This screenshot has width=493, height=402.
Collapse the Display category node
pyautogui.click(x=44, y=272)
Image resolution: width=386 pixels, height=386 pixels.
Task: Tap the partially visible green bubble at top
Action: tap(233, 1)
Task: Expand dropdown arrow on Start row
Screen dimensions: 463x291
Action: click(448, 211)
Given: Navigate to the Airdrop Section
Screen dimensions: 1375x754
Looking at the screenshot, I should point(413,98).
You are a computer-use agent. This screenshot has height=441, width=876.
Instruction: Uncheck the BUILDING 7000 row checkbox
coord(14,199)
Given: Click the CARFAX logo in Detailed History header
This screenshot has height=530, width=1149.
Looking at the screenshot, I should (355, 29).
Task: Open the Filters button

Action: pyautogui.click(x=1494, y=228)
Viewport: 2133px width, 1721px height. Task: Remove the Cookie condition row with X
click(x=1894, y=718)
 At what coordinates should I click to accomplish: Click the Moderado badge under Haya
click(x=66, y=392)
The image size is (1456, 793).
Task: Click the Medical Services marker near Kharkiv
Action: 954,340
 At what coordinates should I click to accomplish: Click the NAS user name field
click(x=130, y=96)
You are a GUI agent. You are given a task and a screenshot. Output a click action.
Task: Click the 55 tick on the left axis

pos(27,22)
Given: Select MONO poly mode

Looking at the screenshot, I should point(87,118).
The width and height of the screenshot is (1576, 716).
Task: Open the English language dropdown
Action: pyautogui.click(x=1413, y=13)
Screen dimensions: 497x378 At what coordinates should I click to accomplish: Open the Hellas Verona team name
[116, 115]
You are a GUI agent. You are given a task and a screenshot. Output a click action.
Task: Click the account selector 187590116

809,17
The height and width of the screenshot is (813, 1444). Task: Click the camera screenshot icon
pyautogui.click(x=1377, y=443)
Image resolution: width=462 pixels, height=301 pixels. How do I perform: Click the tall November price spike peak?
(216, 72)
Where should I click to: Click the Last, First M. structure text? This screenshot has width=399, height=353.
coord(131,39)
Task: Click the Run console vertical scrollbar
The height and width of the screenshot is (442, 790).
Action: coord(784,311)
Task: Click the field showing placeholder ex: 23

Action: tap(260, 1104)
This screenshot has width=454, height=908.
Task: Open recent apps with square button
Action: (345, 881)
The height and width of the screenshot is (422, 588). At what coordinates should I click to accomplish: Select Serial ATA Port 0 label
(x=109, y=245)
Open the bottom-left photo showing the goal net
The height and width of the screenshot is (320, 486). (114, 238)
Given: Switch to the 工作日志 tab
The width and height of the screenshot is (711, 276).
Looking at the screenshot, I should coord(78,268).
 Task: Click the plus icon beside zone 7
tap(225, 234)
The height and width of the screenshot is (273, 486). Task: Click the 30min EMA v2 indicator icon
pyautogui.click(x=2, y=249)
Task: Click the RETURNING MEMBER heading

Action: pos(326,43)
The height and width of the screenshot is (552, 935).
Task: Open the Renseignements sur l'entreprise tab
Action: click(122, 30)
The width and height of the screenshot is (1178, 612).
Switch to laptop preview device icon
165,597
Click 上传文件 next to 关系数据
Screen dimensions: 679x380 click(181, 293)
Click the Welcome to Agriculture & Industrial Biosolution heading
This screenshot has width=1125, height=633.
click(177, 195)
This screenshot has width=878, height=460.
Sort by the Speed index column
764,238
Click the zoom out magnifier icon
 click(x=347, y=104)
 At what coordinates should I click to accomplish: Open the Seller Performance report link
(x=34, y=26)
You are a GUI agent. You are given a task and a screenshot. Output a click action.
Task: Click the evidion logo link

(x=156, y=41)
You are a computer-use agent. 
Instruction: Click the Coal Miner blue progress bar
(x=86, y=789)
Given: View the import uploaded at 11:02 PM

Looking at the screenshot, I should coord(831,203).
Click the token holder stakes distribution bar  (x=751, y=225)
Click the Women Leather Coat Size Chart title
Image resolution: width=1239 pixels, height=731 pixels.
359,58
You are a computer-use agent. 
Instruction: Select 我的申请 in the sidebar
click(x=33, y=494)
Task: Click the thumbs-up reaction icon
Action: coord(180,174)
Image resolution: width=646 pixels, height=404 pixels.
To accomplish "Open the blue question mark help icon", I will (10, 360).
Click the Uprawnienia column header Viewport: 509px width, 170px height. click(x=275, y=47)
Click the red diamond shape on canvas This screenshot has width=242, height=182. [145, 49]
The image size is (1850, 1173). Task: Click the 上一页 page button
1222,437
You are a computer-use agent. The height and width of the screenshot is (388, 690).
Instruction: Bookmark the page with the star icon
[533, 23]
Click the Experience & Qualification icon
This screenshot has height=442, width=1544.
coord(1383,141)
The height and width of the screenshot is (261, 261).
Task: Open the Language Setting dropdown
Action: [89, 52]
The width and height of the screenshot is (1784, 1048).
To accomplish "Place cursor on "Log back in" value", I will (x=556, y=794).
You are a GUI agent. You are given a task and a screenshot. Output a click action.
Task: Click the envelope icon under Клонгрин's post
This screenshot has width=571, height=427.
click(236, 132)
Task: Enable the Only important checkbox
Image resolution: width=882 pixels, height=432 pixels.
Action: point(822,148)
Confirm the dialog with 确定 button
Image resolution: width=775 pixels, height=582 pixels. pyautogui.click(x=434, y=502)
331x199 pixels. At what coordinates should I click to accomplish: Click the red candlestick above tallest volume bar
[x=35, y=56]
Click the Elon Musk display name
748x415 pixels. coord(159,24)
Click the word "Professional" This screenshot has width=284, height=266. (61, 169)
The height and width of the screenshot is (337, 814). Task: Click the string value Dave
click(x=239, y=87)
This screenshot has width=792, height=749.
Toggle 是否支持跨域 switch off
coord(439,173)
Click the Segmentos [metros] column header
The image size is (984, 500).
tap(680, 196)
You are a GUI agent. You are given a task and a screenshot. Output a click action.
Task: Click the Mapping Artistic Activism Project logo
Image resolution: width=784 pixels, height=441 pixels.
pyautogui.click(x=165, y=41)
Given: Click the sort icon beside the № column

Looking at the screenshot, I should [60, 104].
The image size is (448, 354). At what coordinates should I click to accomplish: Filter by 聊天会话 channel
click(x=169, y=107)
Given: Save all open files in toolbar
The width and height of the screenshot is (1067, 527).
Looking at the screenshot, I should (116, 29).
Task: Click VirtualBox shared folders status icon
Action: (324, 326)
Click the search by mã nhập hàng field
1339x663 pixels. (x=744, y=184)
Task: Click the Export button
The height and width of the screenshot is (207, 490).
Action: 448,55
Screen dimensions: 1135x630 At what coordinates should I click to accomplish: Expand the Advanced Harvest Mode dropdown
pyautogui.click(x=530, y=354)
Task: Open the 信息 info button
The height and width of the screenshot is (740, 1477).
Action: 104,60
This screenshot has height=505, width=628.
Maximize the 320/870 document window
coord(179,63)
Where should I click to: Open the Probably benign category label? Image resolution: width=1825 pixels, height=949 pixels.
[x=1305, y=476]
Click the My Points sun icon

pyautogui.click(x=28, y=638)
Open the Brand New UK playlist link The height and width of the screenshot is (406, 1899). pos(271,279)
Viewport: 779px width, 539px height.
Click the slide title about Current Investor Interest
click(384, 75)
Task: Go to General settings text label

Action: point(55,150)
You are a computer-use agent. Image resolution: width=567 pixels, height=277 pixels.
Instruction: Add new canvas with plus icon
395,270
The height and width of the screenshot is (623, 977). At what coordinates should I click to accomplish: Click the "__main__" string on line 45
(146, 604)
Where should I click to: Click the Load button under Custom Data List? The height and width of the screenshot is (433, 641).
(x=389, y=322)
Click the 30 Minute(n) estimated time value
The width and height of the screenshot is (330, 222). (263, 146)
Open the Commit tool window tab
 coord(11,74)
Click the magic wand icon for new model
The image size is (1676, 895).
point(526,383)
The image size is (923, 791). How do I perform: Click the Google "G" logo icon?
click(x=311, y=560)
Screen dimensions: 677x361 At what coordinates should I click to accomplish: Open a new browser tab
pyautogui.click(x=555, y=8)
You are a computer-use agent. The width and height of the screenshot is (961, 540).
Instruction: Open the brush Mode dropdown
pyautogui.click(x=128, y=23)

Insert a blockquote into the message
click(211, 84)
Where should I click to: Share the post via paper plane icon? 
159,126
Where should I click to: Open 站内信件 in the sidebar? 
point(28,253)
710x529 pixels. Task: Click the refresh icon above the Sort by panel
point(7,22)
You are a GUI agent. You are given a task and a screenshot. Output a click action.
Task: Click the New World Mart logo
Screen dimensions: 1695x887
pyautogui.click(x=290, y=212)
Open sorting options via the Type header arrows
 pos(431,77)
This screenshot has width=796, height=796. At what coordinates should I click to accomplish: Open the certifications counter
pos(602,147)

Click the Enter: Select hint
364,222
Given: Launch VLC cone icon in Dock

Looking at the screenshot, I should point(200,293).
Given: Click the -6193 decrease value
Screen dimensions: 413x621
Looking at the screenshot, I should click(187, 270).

• • • •

→ **Your goal**
Put the lines between the one holding "Task: Click the Export button" and the one holding "Open the Brand", inclusive, into a two-column CSV with the headers "request" and "answer". Each row should hold one text and its answer, with every field in quotes and line breaks replaced by spaces.

→ **Task response**
request,answer
"Task: Click the Export button The height and width of the screenshot is (207, 490).","Action: 448,55"
"Screen dimensions: 1135x630 At what coordinates should I click to accomplish: Expand the Advanced Harvest Mode dropdown","pyautogui.click(x=530, y=354)"
"Task: Open the 信息 info button The height and width of the screenshot is (740, 1477).","Action: 104,60"
"This screenshot has height=505, width=628. Maximize the 320/870 document window","coord(179,63)"
"Where should I click to: Open the Probably benign category label? Image resolution: width=1825 pixels, height=949 pixels.","[x=1305, y=476]"
"Click the My Points sun icon","pyautogui.click(x=28, y=638)"
"Open the Brand New UK playlist link The height and width of the screenshot is (406, 1899).","pos(271,279)"